LE MYSTÈRE DE MALBACKT

1908

Raanan Éditeur

Livre 1027 | édition 1

À M. Auguste Godefroy,

au cher maître et ami,

qui publia mes trois premiers romans,

en souvenir ému et affectueux.

Max du Veuzit.

I

Ma mère mourut en me donnant le jour et mon père ne lui survécut que quelques années à peine.

À la mort de ce dernier, comme je n’avais pas de proches parents pour me recueillir, on demanda à un cousin éloigné de ma mère, de consentir à me servir de tuteur.

Il s’appelait Evérard Dunbuy et habitait un vieux manoir près de Dumfries en Écosse.

Les liens de parenté qui me rattachaient à cet homme étaient plutôt vagues et il fallait remonter à plusieurs générations pour les établir. Cependant, comme il avait été en relation d’affaires avec mon père, il ne fit pas trop de difficultés pour accepter la tutelle qu’on lui offrait.
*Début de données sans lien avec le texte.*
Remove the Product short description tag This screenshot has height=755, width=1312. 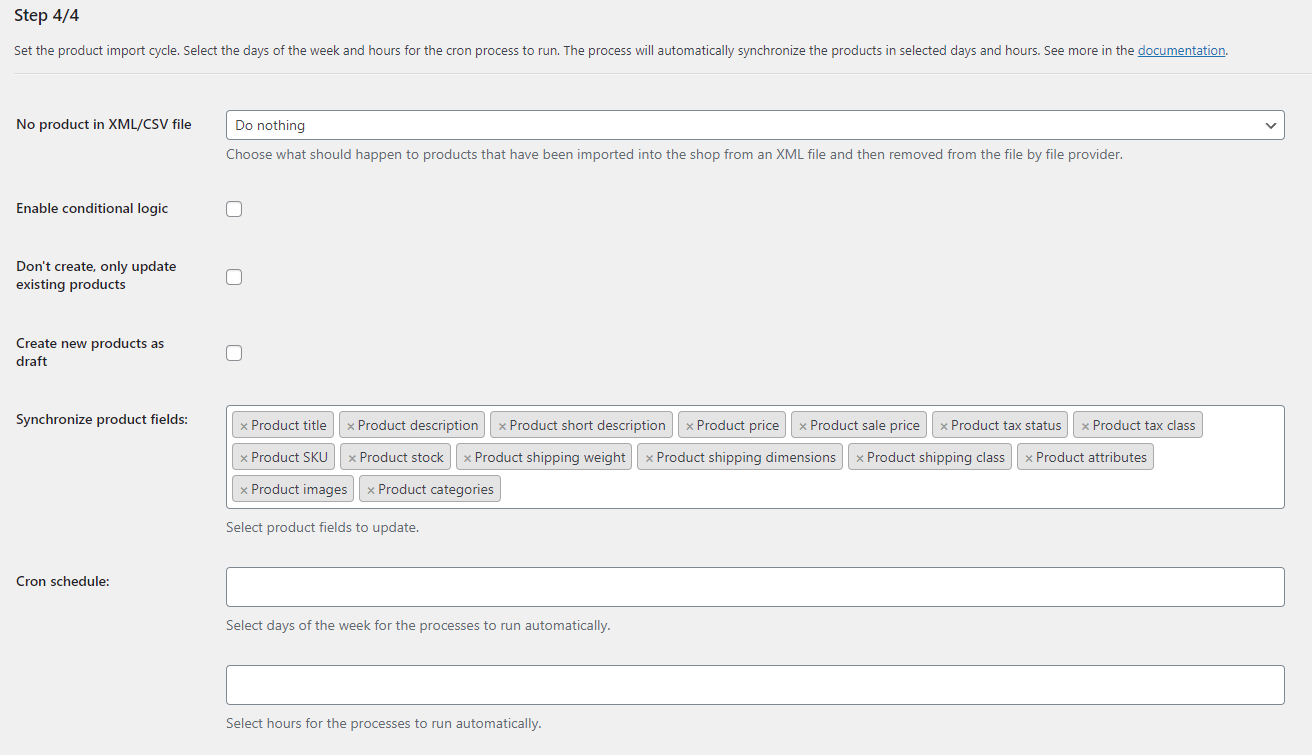pos(502,426)
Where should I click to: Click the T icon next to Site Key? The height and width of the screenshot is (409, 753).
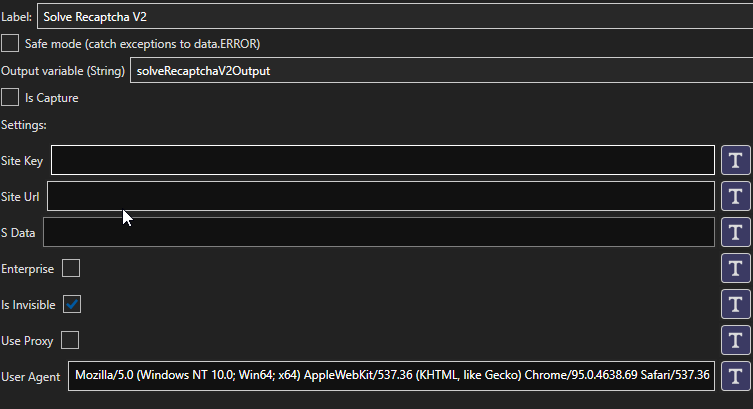tap(736, 160)
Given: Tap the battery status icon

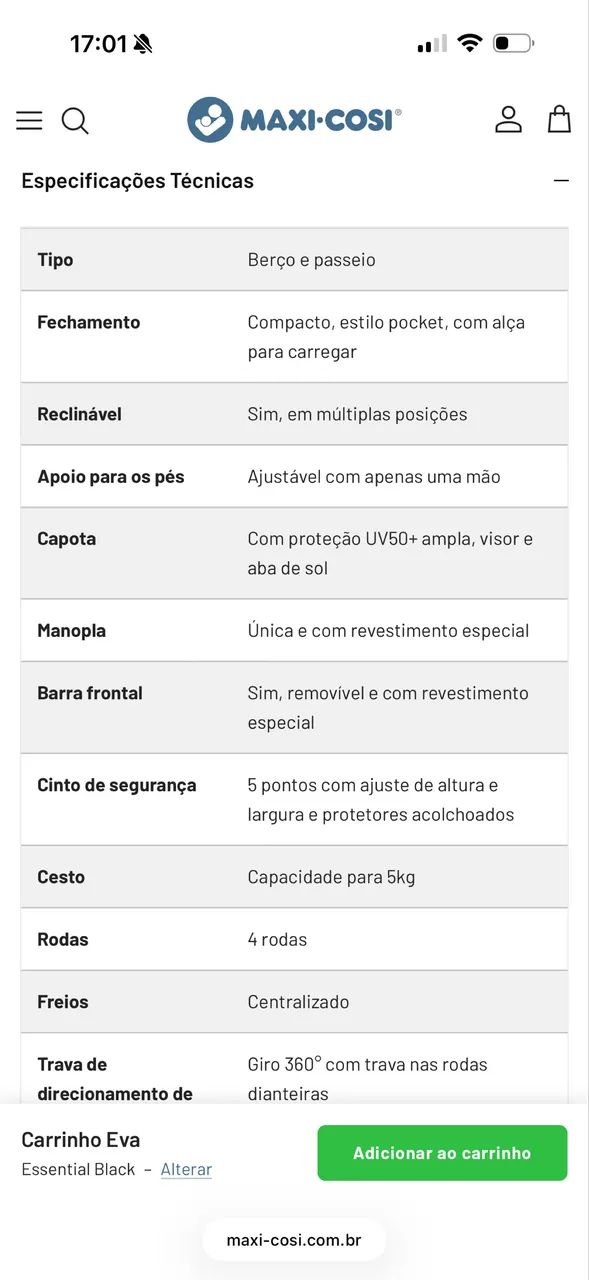Looking at the screenshot, I should (513, 43).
Il vint même de Dumfries à Guingamp – ville que mes parents avaient toujours habitée – pour me voir et prendre les mesures relatives à mon éducation dont il entendait ne point se charger.

– Je suis veuf, expliqua-t-il au notaire qui s’occupait de mes intérêts, et je vis seul, avec quelques serviteurs, à Malbackt. – C’était le nom de son domaine. – Je ne puis me faire l’éducateur de cette enfant. Il lui faut des soins maternels à son âge, et je suis certain qu’elle les trouvera plus facilement dans son pays d’origine qu’en Angleterre dont elle ne connaît pas la langue. D’ailleurs, il me paraît naturel qu’elle reçoive exactement la même instruction que ses parents lui eussent donnée, s’ils avaient vécu.

Ce raisonnement parut très sage à M. Le Uanec, le notaire, qui le comprit d’autant mieux que sir Evérard Dunbuy passait pour être très riche, alors que moi je ne possédais presque rien.

Il fut donc convenu que j’entrerais au couvent de Saint-Brieuc et que j’y resterais jusqu’à ce que mon éducation fût complètement achevée. Mon tuteur me ferait connaître ensuite ses intentions à mon égard.

Ce ne fut que la veille de mon départ pour la pension que je vis celui de qui dépendait désormais ma destinée.

Quoiqu’il y ait longtemps de cela, je me souviens très bien de l’impression pénible qu’il me causa quand, tenant fortement la main de ma nourrice qui m’accompagnait, je pénétrai dans le cabinet de M. Yves Le Uanec.

C’était un petit homme au ventre gros et aux jambes grêles. Il portait un binocle derrière lequel ses yeux gris paraissaient durs et perçants. Deux favoris rouges pendaient de chaque côté de son visage, donnant à sa physionomie je ne sais quel aspect rêche et désagréable.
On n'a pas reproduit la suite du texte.